- **Complete the following**:
[1] For each statement about the Rufus Lenoir Patterson biography below, answer yes or no and quote the words from the biography that decide it.
(a) Patterson was the eldest son of a North Carolina State Treasurer.
(b) Patterson studied banking under his father-in-law.
(c) Patterson served on the Forsyth County Court for ten years.
[2] Answer these questions from the Rufus Lenoir Patterson biography below.
(a) From which university did Patterson graduate, and in what year?
(b) In what year did he sell his mills?
(c) What happened to his father's cotton factory in Patterson?
[3] Carry the Rufus Lenoir Patterson biography below forward from the point where it stops.

BEGIN Excerpt

Rufus Lenoir Patterson (June 22, 1830 – July 15, 1879) was an American businessman and politician from North Carolina. Born into a prominent family, Patterson received private schooling before matriculating at the University of North Carolina. Electing to forgo a career in law, Patterson studied in a banking house and founded a series of mills in Salem, North Carolina. He served on the county court and was elected to a term as Mayor of Salem. Patterson was twice a delegate to state constitutional conventions. He was the father of Rufus Lenoir Patterson Jr.

Biography
Rufus Lenoir Patterson was born in Caldwell County, North Carolina on June 22, 1830, to a prominent family. He was the eldest son of Samuel F. Patterson, a politician who was a North Carolina State Treasurer, and the great-grandson of Revolutionary War officer William Lenoir. A younger brother, Samuel L. Patterson, was a North Carolina Commissioner of Agriculture. Patterson split time in his youth at Caldwell County and Raleigh, North Carolina, where his father worked. He attended the Raleigh Academy then schooled under Episcopal minister T. S. W. Mott.

Patterson graduated from the University of North Carolina in 1851, then studied law under future U.S. Representative John Adams Gilmer. However, he found the study of law unappealing and, after a brief period farming at the family homestead, decided to pursue a career in business. He moved to Greensboro to study banking under Jesse H. Lindsay, his wife's uncle. With the financial backing of former Governor of North Carolina John Motley Morehead, his father-in-law, Patterson opened a flour, cotton, and paper mill in Salem, North Carolina.

The success of the mills made Patterson one of the growing town's most prominent citizens. In 1855, he was elected to the Forsyth County Court as a Democrat, where he served for five years. Although he was disillusioned with the direction the party was heading, he nonetheless approved the state's ordinance of secession at the 1861 North Carolina Constitutional Convention. He sold his mills in 1862 and returned to Caldwell County. There, he managed his father's cotton factory in Patterson until it was burned during Stoneman's 1865 Raid. Later that year he was again a delegate to the state constitutional convention.

END Excerpt
BEGIN Data shown

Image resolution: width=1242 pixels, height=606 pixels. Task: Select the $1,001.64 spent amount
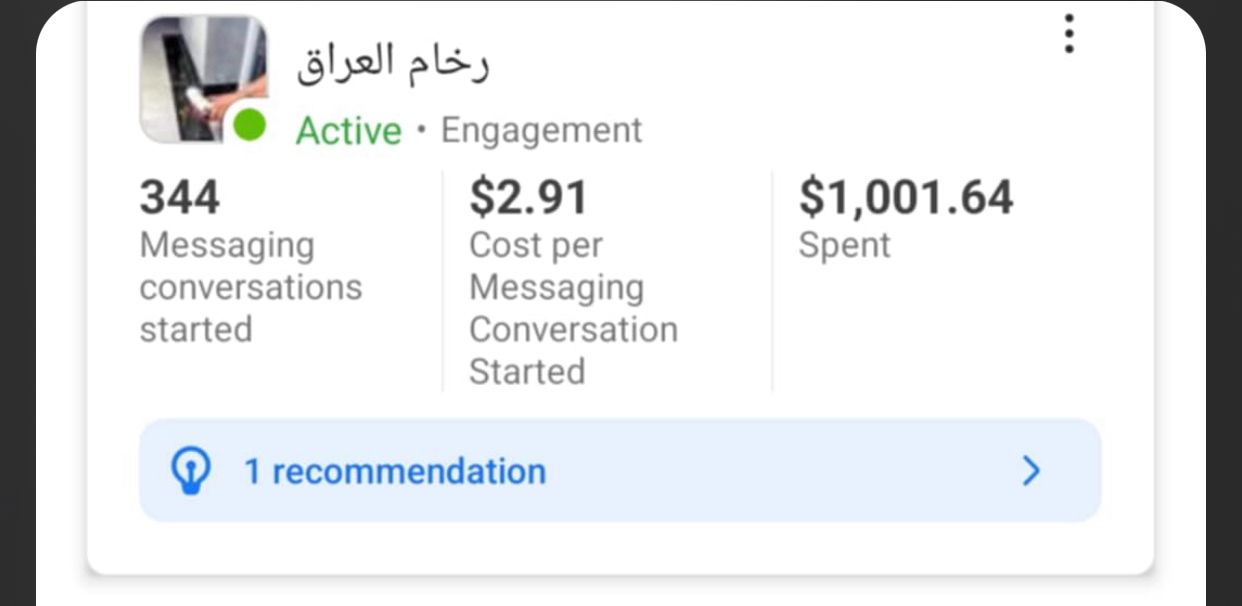905,197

END Data shown

- **The replies**:
[1]
(a) Yes: "He was the eldest son of Samuel F. Patterson, a politician who was a North Carolina State Treasurer"
(b) No: "He moved to Greensboro to study banking under Jesse H. Lindsay, his wife's uncle."
(c) No: "he was elected to the Forsyth County Court as a Democrat, where he served for five years"

[2]
(a) The University of North Carolina, in 1851
(b) 1862
(c) It was burned during Stoneman's 1865 Raid.

[3]
After the Civil War Patterson returned to Salem. He partnered with his new brother-in-law Henry W. Fries to operate several cotton and paper mills, including the Fries Cotton Mill. They also established a general merchandise store and Patterson invested in a railroad. He served as a director of the Northwestern and Western North Carolina Railroads. He served a term as trustee of North Carolina University in 1874. In 1875, he was elected Mayor of Salem, serving a one-year term.

Patterson married Marie Louise Morehead in 1852. They had five children: Jesse Lindsay, Carrier F., Lettie W., Louis Morehead (died in adolescence), and a son that died in infancy. Marie died in 1862 and Patterson married Mary E. Fries two years later. They had six children: Frank F., Samuel F., Andrew H., Rufus L., John L., and Edmond V. Rufus Lenoir Patterson Jr. founded American Machine and Foundry and served as a vice president of the American Tobacco Company. In 1878, Patterson Sr., was accepted into the Moravian Church. He was a frequent benefactor to his alma mater. Patterson died on July 15, 1879 and was buried at Salem Woodland Cemetery.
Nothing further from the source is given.